From what may be called the fundamentalist or literalist point of view, time in the first sense is thought of as having had a beginning and as proceeding towards an end, and so contrasted with eternity as everlasting duration without beginning or end. The absurdity of these positions is made apparent if we ask with St. Augustine, “What was God [the Eternal] doing before he made the world ?” the answer being, of course, that inasmuch as time and the world presuppose each other and in terms of “creation” are “concreated”, the word “before” in such a question has no meaning whatever. Hence it is commonly argued in Christian exegesis that έν αρχή, in principio, does not imply a “beginning in time” but an origin in the First Principle ; and from this the logical deduction follows that God [the Eternal] is creating the world now, as much as he ever was.

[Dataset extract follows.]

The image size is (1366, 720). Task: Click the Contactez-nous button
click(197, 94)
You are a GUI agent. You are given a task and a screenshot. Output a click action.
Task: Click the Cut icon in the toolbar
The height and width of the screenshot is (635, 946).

The metaphysical doctrine simply contrasts time as a continuum with the eternity that is not in time and so cannot properly be called ever lasting, but coincides with the real present or now of which temporal experience is impossible. Here confusion only arises because for any consiousness functioning in terms of time and space, “now” succeeds “now” without interruption, and there seems to be an endless series of nows, collectively adding up to “time”. This confusion can be eliminated if we realise that none of these nows has any duration and that, as measures, all alike are zeros, of which a “sum” is unthinkable. It is a matter? of relativity ; it is “we” who move, while the Now is unmoved, and only seems to move,—much as the sun only seems to rise and set because the earth revolves.

The problem that arises is that of the locus of “reality” (satyam ; το ὅν ; ens) whether reality or being can be predicated of any “thing” [5] that exists in the flux of time and is therefore never self-same, or only of entities or an all-inclusive entity not in time and therefore always the same. A brief discussion of this problem will provide a setting for the treatment of the traditional doctrine of time and eternity.


Voir en ligne : TIME AND ETERNITY


[1« Dans ce monde des sens il est en effet nécessaire d’examiner prudemment ce que sont le temps et l’espace, afin que ce qui enchante d’un côté, que ce soit dans l’espace ou dans le temps, puisse être reconnu comme beaucoup moins beau que l’ensemble dont il est une partie » (saint Augustin, De Ordine, II, 51).

[3Nec praeteritus nec futurus, sine initio aut fine. Dominus omnium praeteritorum et futurorum, Ille solus est hodie atque eras.
Ουτε γεγονώς ουτε εσομενος, άτε αναρχος καί ατελεύτητος ών, άλλα κύριος ών πάντων των γεγονότων καί εσομένων, ουτος μόνος εοτι σήμερον και αυριον
Aided by Professor George Chase, and Professor Werner Jaeger, I put this into Latin and Greek only to show how easily and perfectly Latin, Greek and Sanskrit can be translated from one to the other.

[4Cf. St. Augustine, De ordine 2.51 : “In this world of sense it is indeed necessary to examine carefully what time and place are, so that what delights in a part, whether of place or time, may be understood to be far less beautiful than the whole of which it is a portion”.